Segment Start: Passage to read

Merck & Co. (NYSE:MRK) posted an unexpected increase in second-quarter revenue and an increased profit versus a year-earlier period. For the quarter, the company posted a profit of $1.21 billion, up 75 percent from $687 million a year earlier. Earnings rose to 43 cents a share from 24 cents a share. Excluding certain one-time costs, per-share earnings rose to 93 cents from 86 cents. Analysts forecast earnings of 91 cents a share on revenue of $9.78 billion, according to Thomson Reuters.
Sales grew 0.6 percent in the quarter, rising to $9.84 billion. Merck’s pharmaceutical revenue increased 1.6 percent to $8.7 billion. Much of the revenue boost was attributed to new cancer and hepatitis treatments. The U.S. Food and Drug Administration approved Merck’s new treatment, Zepatier, for hepatitis C in January. Zepatier had sales of $112 million, compared with $50 million in the first quarter.
Keytruda, which treats melanoma and lung cancer, posted sales of $314 million in the quarter, compared with $110 million in the same quarter last year. Merck is trying to expand the use of Keytruda. Its Keytruda development program includes 30 tumor types across more than 300 clinical trials.
Merck faces sales declines in coming years for top drugs due to generic competition. Sales of allergy treatment Nasonex fell 53 percent in the first quarter after a generic version of the drug became available in the U.S. in March. Sales of Remicade, a treatment for inflammatory diseases, decreased 26 percent on competition from biosimilars.
Merck recently decided to exit the US allergy market, handing three products back to its partner ALK-Abello. Those products included Grastek and Ragwitek, under-the-tongue immunotherapy tablets approved in 2014, and a similar house dust mite product that filed for US approval in February. Sales for the products have not been disclosed by Merck.
The drugmaker also tightened its full-year 2016 financial forecast. Merck now projects adjusted earnings between $3.67 and $3.77 per share for the year on revenue between $39.1 billion and $40.1 billion. That is mostly in-line with analyst forecasts. Analysts had expected adjusted earnings of $3.72 a share on revenue of $39.49 billion.

Segment End: Passage to read

▶ [Activity list]
a – In the article on Merck's second-quarter results, what were Keytruda's sales for the quarter?
b – Summarize the article on Merck's second-quarter results in two sentences.

Segment Start: Information shown

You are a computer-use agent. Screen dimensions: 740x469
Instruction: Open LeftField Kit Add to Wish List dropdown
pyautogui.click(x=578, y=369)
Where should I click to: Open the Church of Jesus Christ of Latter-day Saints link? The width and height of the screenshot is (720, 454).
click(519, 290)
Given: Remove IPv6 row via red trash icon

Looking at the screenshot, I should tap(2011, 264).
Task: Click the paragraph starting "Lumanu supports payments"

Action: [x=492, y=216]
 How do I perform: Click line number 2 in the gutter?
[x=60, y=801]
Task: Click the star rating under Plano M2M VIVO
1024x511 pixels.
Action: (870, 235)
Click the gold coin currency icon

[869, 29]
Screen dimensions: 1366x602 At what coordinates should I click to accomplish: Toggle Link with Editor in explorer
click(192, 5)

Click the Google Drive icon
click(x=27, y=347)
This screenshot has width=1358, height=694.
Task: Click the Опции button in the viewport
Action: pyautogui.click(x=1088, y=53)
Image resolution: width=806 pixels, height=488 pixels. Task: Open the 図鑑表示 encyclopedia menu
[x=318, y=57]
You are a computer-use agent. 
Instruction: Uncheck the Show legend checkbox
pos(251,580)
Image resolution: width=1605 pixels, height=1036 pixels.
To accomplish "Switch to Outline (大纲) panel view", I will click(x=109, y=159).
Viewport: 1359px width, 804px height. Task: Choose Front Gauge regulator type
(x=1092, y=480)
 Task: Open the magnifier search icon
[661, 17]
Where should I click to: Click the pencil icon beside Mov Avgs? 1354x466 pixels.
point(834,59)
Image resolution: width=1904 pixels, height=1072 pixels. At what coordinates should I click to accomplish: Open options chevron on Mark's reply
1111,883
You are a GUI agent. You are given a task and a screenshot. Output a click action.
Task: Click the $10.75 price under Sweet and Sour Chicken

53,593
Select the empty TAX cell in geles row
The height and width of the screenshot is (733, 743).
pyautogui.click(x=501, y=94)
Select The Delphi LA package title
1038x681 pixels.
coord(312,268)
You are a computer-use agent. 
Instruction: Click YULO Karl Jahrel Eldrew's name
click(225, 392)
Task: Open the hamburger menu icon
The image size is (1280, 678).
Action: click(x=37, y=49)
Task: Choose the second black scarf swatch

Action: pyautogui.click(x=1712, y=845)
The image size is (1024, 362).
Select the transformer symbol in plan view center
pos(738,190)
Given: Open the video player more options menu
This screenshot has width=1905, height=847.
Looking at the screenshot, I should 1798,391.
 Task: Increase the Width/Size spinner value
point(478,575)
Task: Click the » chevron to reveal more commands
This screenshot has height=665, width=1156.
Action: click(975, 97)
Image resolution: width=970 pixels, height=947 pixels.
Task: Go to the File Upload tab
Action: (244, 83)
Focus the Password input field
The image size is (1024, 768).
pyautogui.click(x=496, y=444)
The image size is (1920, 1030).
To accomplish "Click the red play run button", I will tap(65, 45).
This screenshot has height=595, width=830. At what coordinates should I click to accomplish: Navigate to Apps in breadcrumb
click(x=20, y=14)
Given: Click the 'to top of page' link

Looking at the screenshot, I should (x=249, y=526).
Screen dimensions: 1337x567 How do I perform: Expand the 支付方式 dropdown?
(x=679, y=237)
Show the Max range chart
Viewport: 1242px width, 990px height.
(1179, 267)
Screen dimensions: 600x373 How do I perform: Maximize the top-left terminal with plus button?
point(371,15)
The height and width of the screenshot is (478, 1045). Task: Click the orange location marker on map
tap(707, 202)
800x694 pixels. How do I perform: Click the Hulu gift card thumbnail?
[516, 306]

Segment End: Information shown

▶ [Answers per task]
a – $314 million

b – Merck's second-quarter profit rose 75 percent to $1.21 billion and sales grew 0.6 percent to $9.84 billion, with much of the boost attributed to new cancer and hepatitis treatments such as Keytruda and Zepatier. Sales of Nasonex and Remicade fell on generic and biosimilar competition, and Merck tightened its full-year 2016 forecast to adjusted earnings of $3.67 to $3.77 per share on revenue of $39.1 billion to $40.1 billion.